Tuttuğum nabız çok farklıydı ve elde ettiğim bilgileri bu köşede 5 Kasım'da 'Bırakın çözülmeyi PKK'ya katılımlar sürüyor' başlığıyla yazdım.
Özetle şunu yazmıştım: Örgüt eylemsizlik adı altında manevra yapıyor. Medyaya yansımadı ama bu dönemde muhtelif şehirlerde 500 kilo
patlayıcı yakalandı.
Örgüt dağa adam yolluyor. "Zaten
mevsim itibarıyla hareketsiz kalacağı kış aylarında siyasi alana yoğunlaşıp mart başı,
Nevruz öncesi tekrar şiddet dalgası başlatacak."
Bunları yazdığım zaman bazıları '
komplo teorisi bunlar' demişti. Tıpkı Meclis'te
Anayasa oylamaları sürerken
karakol baskınlarının geleceğini yazdığımızda yaptıkları gibi.
Peki bugün gelinen nokta ne?
Öcalan, örgütün internet sitesinde diyor ki, "Eylemsizlik süreci 1
Mart'ta biter. Tekrar çatışmalar başlar."
Daha önce defalarca yazdık yine yazalım.
PKK bir
terör örgütüdür. Dünyada hiçbir
terör örgütüne güvenilmez ama bazı örgütlerin ne yapacağını, ne yapmayacağını öngörebilirsiniz. PKK öyle değil.
Bir tarafıyla prensipte uzlaşırsınız öbür tarafı bombalar.
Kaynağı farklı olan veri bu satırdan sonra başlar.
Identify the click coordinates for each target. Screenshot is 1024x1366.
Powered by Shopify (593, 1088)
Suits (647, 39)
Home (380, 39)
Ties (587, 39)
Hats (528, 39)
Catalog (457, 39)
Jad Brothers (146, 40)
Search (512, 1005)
Sonra da 'İçimizdeki bağımsız unsurlar yapmıştır' deyip çıkar.
Kimse kimseyi kandırmasın. 'Teröristine sahip olamayana' terör örgütü demezler.
Gelelim KCK meselesine. Öcalan KCK ile ilgili 'Tamamen il
legal, silahlı bir örgüttür' diyerek en çok Diyarbakır'daki mahkemeyi rahatlattı.
Çünkü ne
iddianame okuyan ne de gelişmeleri en azından örgütün internet sitesinden de olsa takip etmeyen bazı '
sokak yazarları' romantik düşüncelerle KCK'ya güzellemeler yazdılar.
Üstelik
koro halinde. Onlara göre KCK, örgütün Kandil'den legal alana geçiş aracıydı.
En yetkili isim; Öcalan diyor ki, "KCK silahlı ve tamamen illegal bir yapılanmadır. Şimdiden tüm Türkiye'de örgütlensinler. Gerekirse kendilerini savunurlar."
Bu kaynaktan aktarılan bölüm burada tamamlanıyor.